Les effets de ces dynamiques toxiques sont bien réels, comme l’ont montré les rumeurs et conspirations qui circulaient pendant la pandémie de COVID-19. En Suisse, trois initiatives populaires ont même été lancées uniquement parce que des gens « n’aime pas » mettre un masque et qu’ils faut changer la réalité pour les accommoder, eux. Il est certains que la capacités de ces plateformes sociales à changer notre rapport au monde en fonction de ce que l’on voit, encore et encore, et qui par répétition nous devient vrai, y a contribuer.
Alors si on commence à voir des individus mais aussi des personnalités quitter certains réseaux, c’est le plus souvent pour rester sur une plateforme qui « serait plus tolérable ». Là aussi, c’est un arrangement avec la réalité, qui nous évite le coût et l’effort de quitter ces réseaux. Alors on fait quoi ?
La machine: au feu !
Alors pour ceux qui persistent à rester sur ces plateformes en espérant qu’elles s’améliorent, j’aimerais poser une petite énigme :
Le papier peint se décolle, l’eau bout, les rideaux tombent. De quoi allez-vous vous occuper en premier ?
La réponse est simple : Aucun, il faut appeler les pompiers. La maison brûle ! Et non, il ne sert à rien d’essayer de sauver les meubles. Ce n’est pas en espérant qu’un leader bienveillant apparaisse ou que votre plateforme préférée devienne un peu « moins pire » que les autres que vous changerez la donne.
Une nouvel machine ?
Internet était une promesse de faire tomber les distances entre les pairs afin de leur permettre de communiquer directement de l’un à l’autre. C’est le « bon vieux internet », celui du chat IRC, des forums, des adresse IPv4 qui nous semblaient infinies. Mais peut-on retourner au temps du bon vieil internet?

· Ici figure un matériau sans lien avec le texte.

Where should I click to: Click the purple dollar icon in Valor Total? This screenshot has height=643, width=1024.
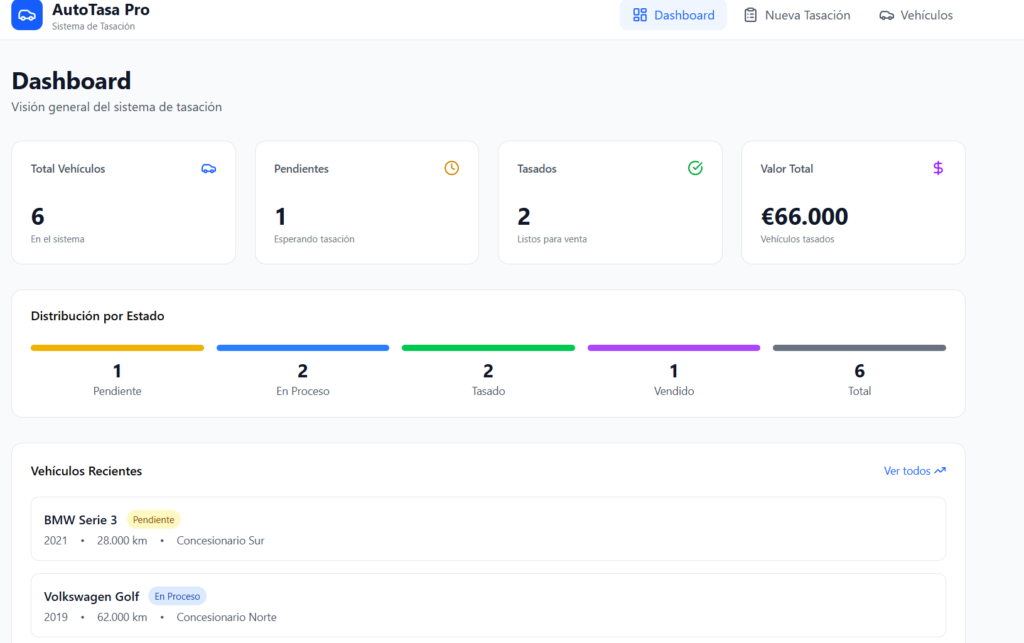click(x=938, y=168)
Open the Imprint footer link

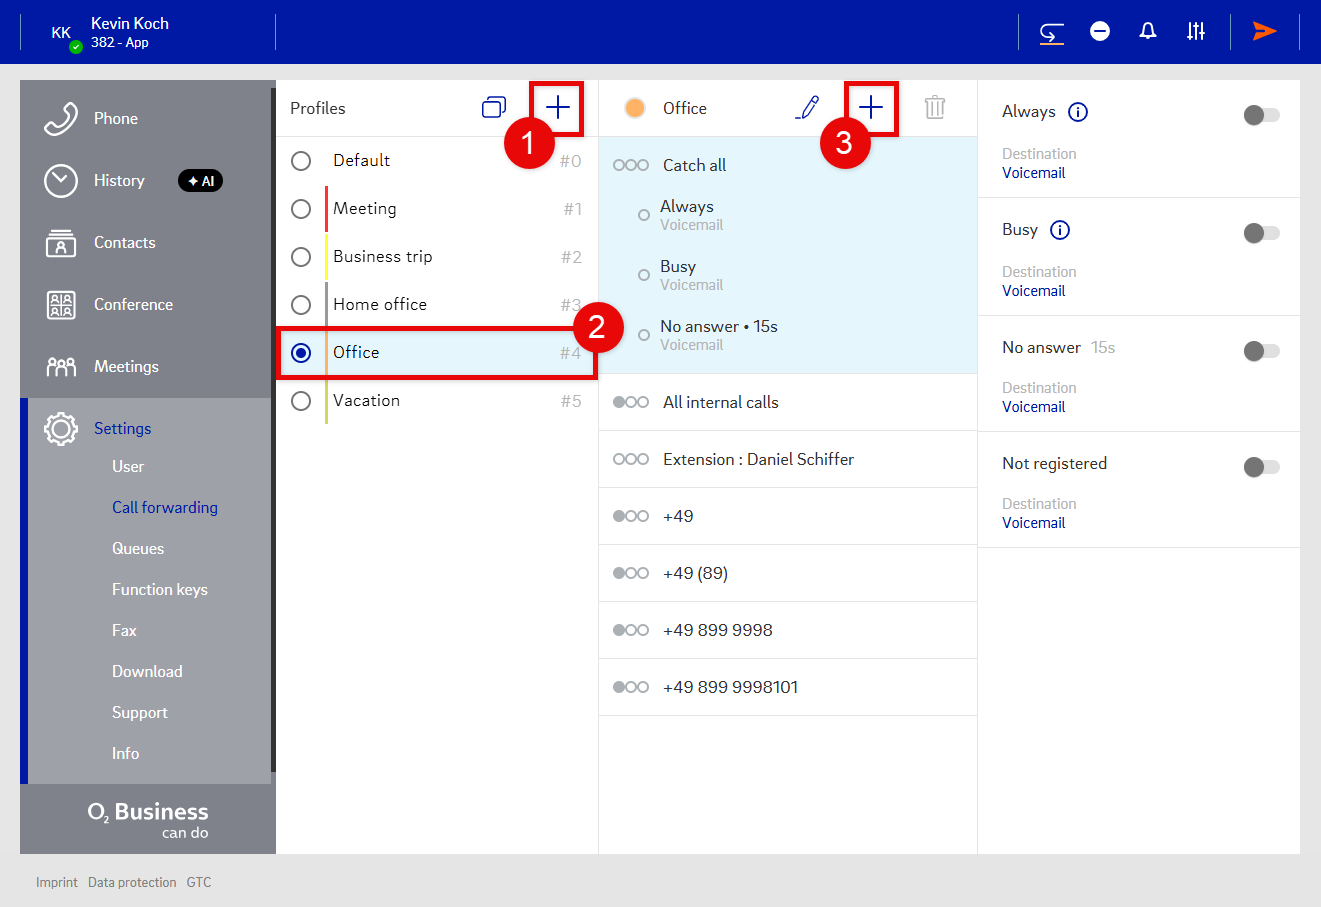tap(56, 882)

Non, car retourner en arrière ne nous a jamais aider quelque soit nos problèmes de société. Car on ne referme jamais la boîte de Pandore. Mais alors que reste-il au fond ?

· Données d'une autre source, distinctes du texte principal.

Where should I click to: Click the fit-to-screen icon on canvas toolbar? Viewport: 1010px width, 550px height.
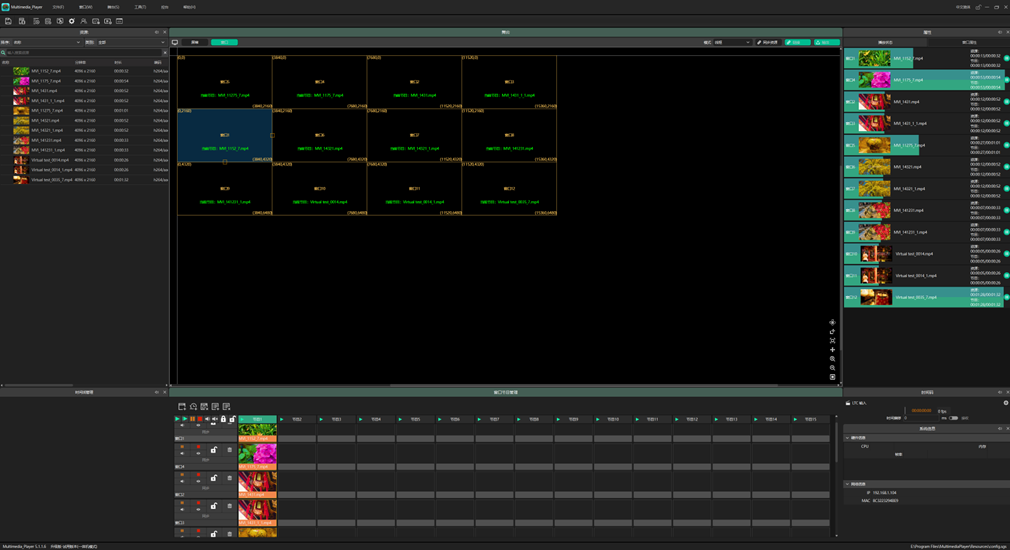(832, 341)
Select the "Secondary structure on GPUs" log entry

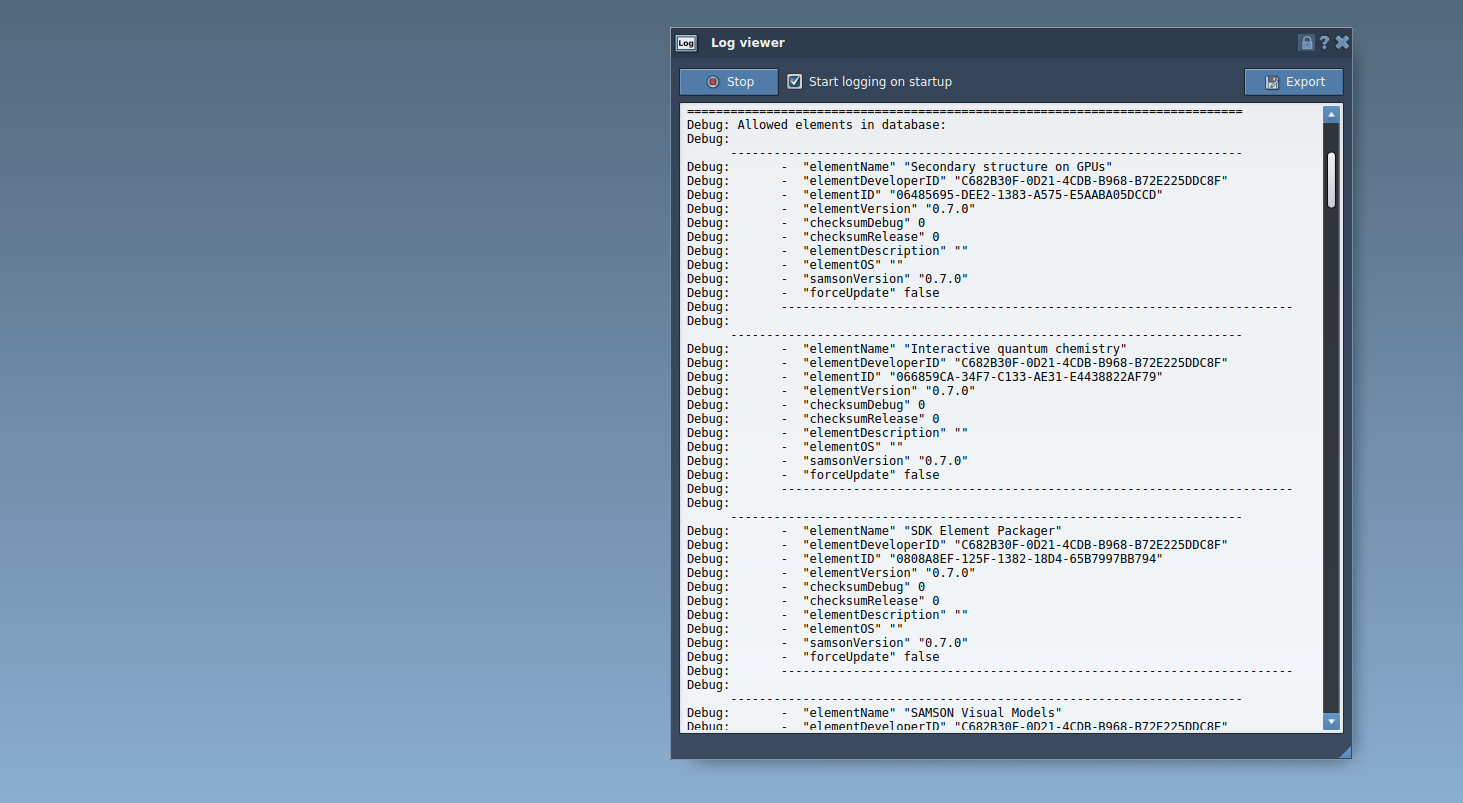(x=1007, y=167)
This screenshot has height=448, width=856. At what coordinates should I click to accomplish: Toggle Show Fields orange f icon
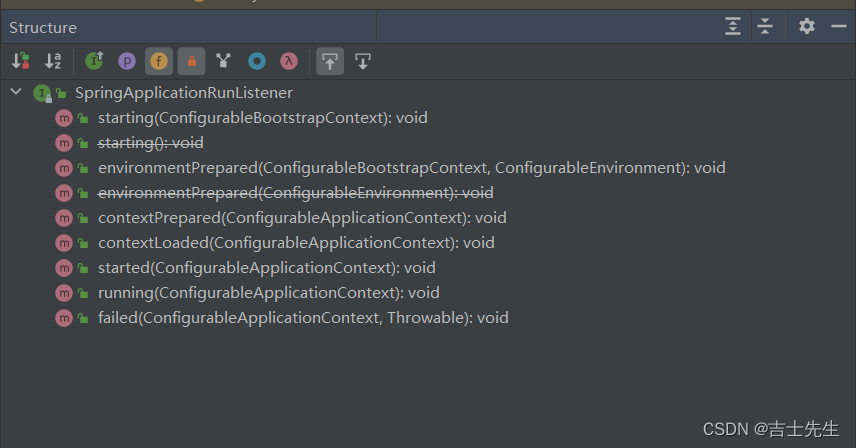tap(159, 61)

A new, good internet is possible and worth fighting for. After all, the internet is a powerful and crucial force in our lives, a single conduit for free speech, a free press, free association; and access to education, family, civics, politics, health, employment, romance, and more. Cory Doctorow Don’t Be Evil
Un bon, nouvel internet est possible et mérite que l’on se batte pour lui. Après tout, l’internet est une force puissante et cruciale dans nos vies, un conduit unique pour la liberté d’expression, la liberté de la presse, la liberté d’association et l’accès à l’éducation, à la famille, à l’éducation civique, à la politique, à la santé, à l’emploi, à la romance et à bien d’autres choses encore. Cory Doctorow Don’t Be Evil
Et bien, ils s’appellent Mastodon, PeerTube ou Mobilizon. En Suisse romande, par exemple, ce sont des associations comme FairSocialNet où fleurissent ces alternatives, libre, ouvertes et interopérable, pour offrir un nouveau modèle, un autre fonctionnement. Ces plateformes ne représentent pas un retour au « bon vieux internet », mais « un bon nouvel internet » (voir Cory Doctorow Don’t Be Evil), libéré de l’emprise monopolistique des géants du Web 2.0. Ces nouvelles alternatives ne sont pas parfaites, mais elles incarnent l’espoir d’un espace numérique plus juste, plus sain et moins soumis aux dérives commerciales des plateformes actuelles.
Alors sortez de la maison, laissez-la brûler car c’était votre prison et sur ses cendres nous construirons, pourquoi pas, une école?